To the second objection we say that by recommending an introduction to, and forms of, inquiry into the humanities, we intend the teaching -- through representative texts, chosen carefully by individual faculty members under the oversight of the Area One Committee, for the significance of their content, rather than through a flurried attempt to choose and cover "the" great books and "our" or "others'" cultural history -- of precisely the foundations of culture that an educated person at the end of this century needs. We mean to ensure that the wording of the legislation, the judgment of the faculty, and the oversight of the Area One Governance Committee will insure the study of major texts of enduring influence, power, and pedagogical relevance that help make students aware of their complex cultural and humanistic heritage. In the present stage of humanistic inquiry, reducing civilization -- or the humanities -- to a single book list (think how many "great," "seminal," "indispensable" books there are) seems both arbitrary and impossible. The committee intends to move away from the specification of content in so far as possible. In this, we aspire to something analogous to the science requirements, in which the University does not specify, say, statistics or calculus, but math; not biology or physics or chemistry but natural science. Thus, while we certainly need to provide examples of potential courses, we have decided that the specifications need to be put in more general terms in order to give the faculty freedom to engage significant issues as they see them and to respond to changing needs on the part of the students. With freedom goes responsibility and trust in colleagues to do a good job as they devise courses to meet the specifications and live up to the spirit of the requirement.

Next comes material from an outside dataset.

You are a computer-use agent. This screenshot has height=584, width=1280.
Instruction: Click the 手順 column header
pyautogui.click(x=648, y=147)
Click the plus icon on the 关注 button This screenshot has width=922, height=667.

To the third criticism, we say that we hope the benefits of basic instruction in humanistic inquiry outweigh any loss in continuity, but that sequences can be designed with continuity; that historical focus can be stressed in some courses, that historical focus in the present CIV varies greatly, as it will in the new Area One; and that whether comprehensiveness is illusory or not, the grounding in modes of humanistic inquiry can certainly be an effective way to study human development and the relationship of past and present.

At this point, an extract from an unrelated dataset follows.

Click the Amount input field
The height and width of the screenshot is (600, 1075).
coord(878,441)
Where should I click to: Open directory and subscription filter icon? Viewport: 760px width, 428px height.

It is time to redefine the core of an introduction-to-the-humanities, "CIV"-type course: It is not a fixed content, a token core list of authors and works that nobody can quite agree on, or "the common intellectual experience of broadening students' understanding of culture, cultural diversity and the process of cultural interaction" (though it could and should foster such experience), but the study of the making and manifold understanding of important articulations and expressions -- significant in the historical and aesthetic memory that makes the future -- of what it is, and how many ways there are, to be human.